**WORK REQUEST:** Below are some records; find each line that carries the word "farà" and copy it.

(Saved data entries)
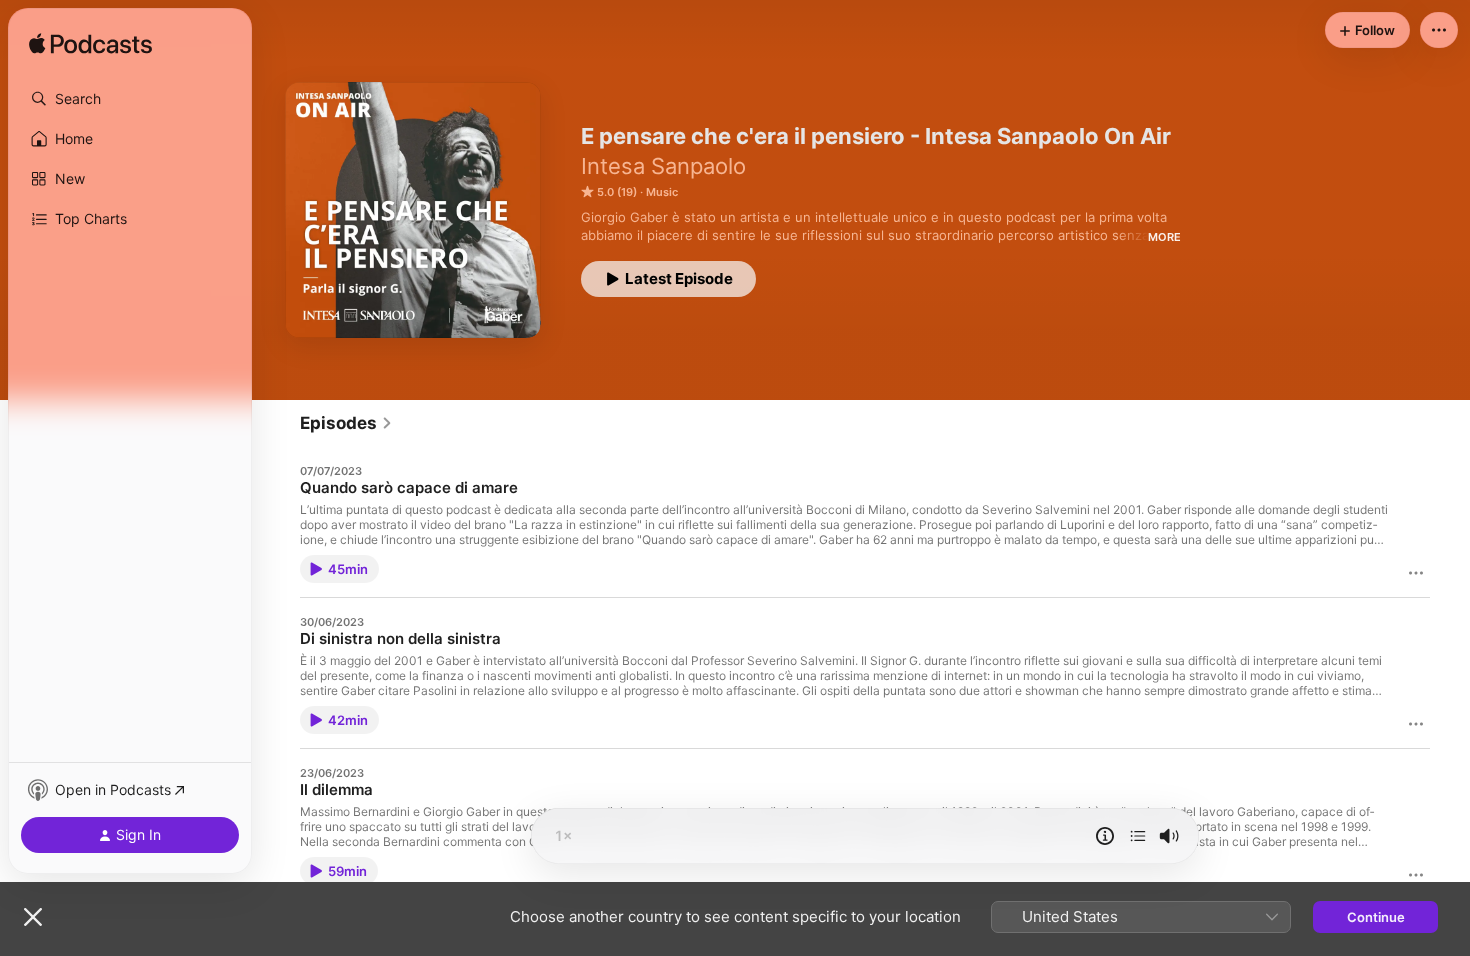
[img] (90, 45)
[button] (130, 99)
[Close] (33, 917)
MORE (1164, 237)
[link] (346, 423)
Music (662, 192)
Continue (1376, 917)
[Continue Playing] (1138, 836)
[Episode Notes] (1105, 836)
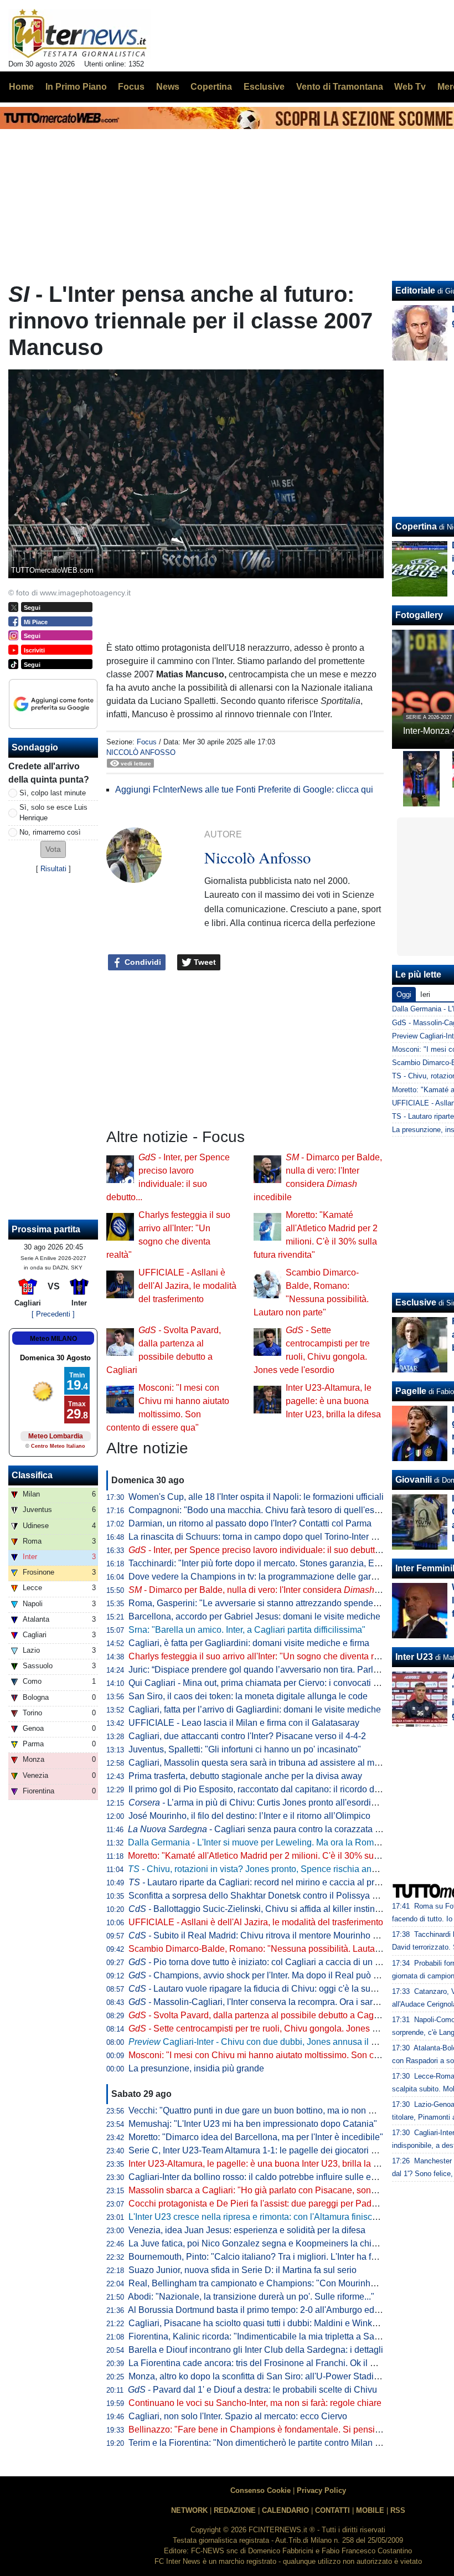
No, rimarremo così (50, 832)
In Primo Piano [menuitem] (76, 86)
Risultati (53, 869)
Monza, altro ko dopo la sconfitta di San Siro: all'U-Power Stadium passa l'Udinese (289, 2376)
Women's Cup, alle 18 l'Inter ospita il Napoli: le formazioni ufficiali (256, 1497)
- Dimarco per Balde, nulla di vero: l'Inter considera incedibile (271, 1590)
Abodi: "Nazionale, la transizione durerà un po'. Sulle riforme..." (251, 2296)
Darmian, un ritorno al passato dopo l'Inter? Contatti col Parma (250, 1523)
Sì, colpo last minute (52, 793)
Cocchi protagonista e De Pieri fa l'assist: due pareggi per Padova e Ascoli (273, 2203)
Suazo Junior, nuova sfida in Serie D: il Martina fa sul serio (242, 2270)
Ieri (425, 994)
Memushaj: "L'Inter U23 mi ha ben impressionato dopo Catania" (252, 2123)
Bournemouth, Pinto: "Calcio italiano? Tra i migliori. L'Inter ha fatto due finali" (277, 2256)
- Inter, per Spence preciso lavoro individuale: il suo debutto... (257, 1550)
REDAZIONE (235, 2510)
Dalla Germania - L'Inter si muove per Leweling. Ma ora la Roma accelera (271, 1842)
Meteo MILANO (53, 1339)
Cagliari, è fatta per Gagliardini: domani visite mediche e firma (248, 1643)
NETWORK (189, 2510)
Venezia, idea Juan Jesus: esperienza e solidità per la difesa (246, 2230)
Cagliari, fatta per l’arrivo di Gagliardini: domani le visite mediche (254, 1709)
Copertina (416, 526)
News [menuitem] (167, 86)
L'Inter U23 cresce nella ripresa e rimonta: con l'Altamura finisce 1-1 (260, 2217)
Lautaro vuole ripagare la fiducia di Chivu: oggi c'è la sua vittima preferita (282, 1988)
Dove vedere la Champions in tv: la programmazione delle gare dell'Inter (269, 1576)
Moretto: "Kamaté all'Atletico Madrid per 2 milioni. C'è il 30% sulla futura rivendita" (287, 1855)
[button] (53, 849)
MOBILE (370, 2510)
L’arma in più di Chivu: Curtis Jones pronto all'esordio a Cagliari (272, 1802)
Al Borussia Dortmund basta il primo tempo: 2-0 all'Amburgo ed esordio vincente (284, 2310)
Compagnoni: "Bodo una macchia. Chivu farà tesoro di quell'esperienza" (270, 1510)
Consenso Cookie (260, 2490)
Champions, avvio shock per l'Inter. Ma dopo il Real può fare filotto (269, 1975)
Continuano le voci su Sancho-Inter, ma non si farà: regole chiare (254, 2403)
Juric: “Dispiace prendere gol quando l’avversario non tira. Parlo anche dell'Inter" (285, 1669)
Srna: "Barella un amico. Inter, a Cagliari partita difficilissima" (246, 1629)
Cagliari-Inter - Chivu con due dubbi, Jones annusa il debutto (264, 2042)
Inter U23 (414, 1657)
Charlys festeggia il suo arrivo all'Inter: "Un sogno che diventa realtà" (262, 1656)
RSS (397, 2510)
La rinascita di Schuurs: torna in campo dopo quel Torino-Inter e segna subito (278, 1536)
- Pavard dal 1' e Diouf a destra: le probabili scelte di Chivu (252, 2389)
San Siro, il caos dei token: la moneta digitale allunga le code (248, 1696)
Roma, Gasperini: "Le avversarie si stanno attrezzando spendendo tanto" (270, 1603)
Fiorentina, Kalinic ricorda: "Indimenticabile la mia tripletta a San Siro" (264, 2336)
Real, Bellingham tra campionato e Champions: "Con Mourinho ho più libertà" (280, 2283)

**EXERCISE SOLUTION:**
Compagnoni: "Bodo una macchia. Chivu farà tesoro di quell'esperienza" (270, 1510)
Continuano le voci su Sancho-Inter, ma non si farà: regole chiare (254, 2403)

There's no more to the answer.